On Friday evening I saw the final proof and, as this was about his aunt, Meg, I asked my partner David to make sure that I wasn’t being disrespectful by adding the odd garland of humour to a painfully fresh obituary. He said it was all good and that he particularly loved the touching illustration of the dove soaring to heaven. I kept quiet at this point, banking on his clipped-winged ornithological knowledge never revealing the seafaring truth.

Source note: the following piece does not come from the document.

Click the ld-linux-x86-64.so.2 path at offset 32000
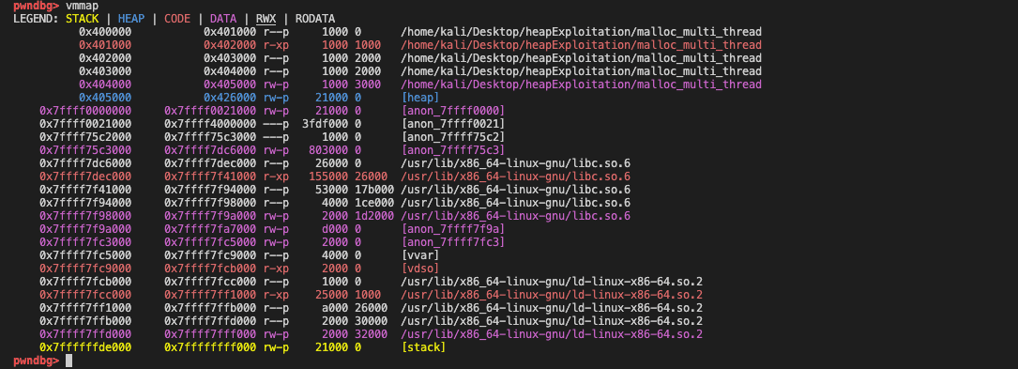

Finally, that night, the Weekend Edition headed off into the ether to hopefully arrive in your inboxes in time for breakfast. This is where the thank you bit comes in because, as the dispatch started landing in one time zone after another, so came the correspondence. Yes, condolences and, wonderfully, a connection to a woman whom readers had never met, but also powerfully their – your – stories of loss, of not being there for the final moment, of reflections on ageing and personal fears for the future. Perhaps it will prove fleeting but something happened this week: a crackle of connection across email. I dropped my guard and perhaps a hundred readers did too. So to Bruce in Florida, Sally in Melbourne, Emil in Lima, Chai in Malaysia, Erik in Amsterdam, João in Lisbon and everyone else who did or didn’t write – thank you.

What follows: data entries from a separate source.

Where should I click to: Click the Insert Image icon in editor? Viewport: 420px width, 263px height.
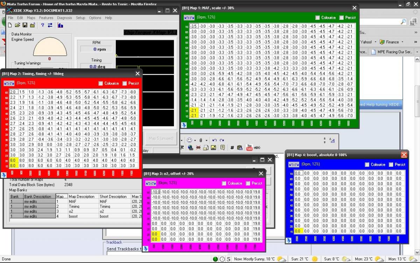[213, 148]
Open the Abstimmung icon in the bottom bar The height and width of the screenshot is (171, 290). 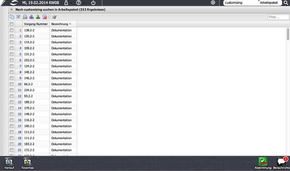[263, 163]
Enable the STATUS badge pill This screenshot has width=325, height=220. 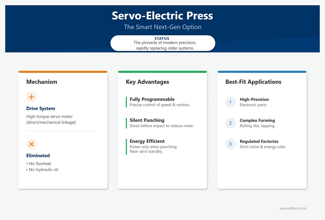(163, 43)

Now, before we start holding hands and dancing in a circle, the wise words of Monocle readers should be set against the card that we received from a lovely neighbour. What you need to know as background is that she is religious and if you do her even the most modest of favours, she promises to pray for you (I hope she comes good on this because I am going to need all the help I can get).
So I was expecting a card with perhaps a heavenly vision (none of that seagull-and-sardine nonsense) and some solemn words. However, she had selected one with a photograph of an all-white dog, lying on its back, wrapped in a white towel and with a slice of cucumber over each eye. At first I thought they were coins and that this was a dead hound; did she think it was our dog that had passed away? Anyway, that vision was trumped by the printed message inside the card – a very to the point “Oh dear”. Anyway, it has brought me untold joy all week. Although if that’s the depth of her religious thought then I am not sure how far those prayers are going to get me.
So how about this for a deal. The funeral is in a couple of weeks – that’s two more potential columns, maximum, after this week as far as you are concerned. If I promise to strike the right balance, how about we continue to talk about some of the big stuff? I’ll tell you a few things that I think are important and I will also reveal whether it turns out to be a wise or truly terrible idea for me to read last week’s column at the commitment. (I have raised my concerns; can you really say “incontinence pads” in a church?)
And to keep things nice and Monocle, perhaps we can also have a word about legacy – how we can do something that leaves a positive mark, however small? Because that’s the one bit that has me worried.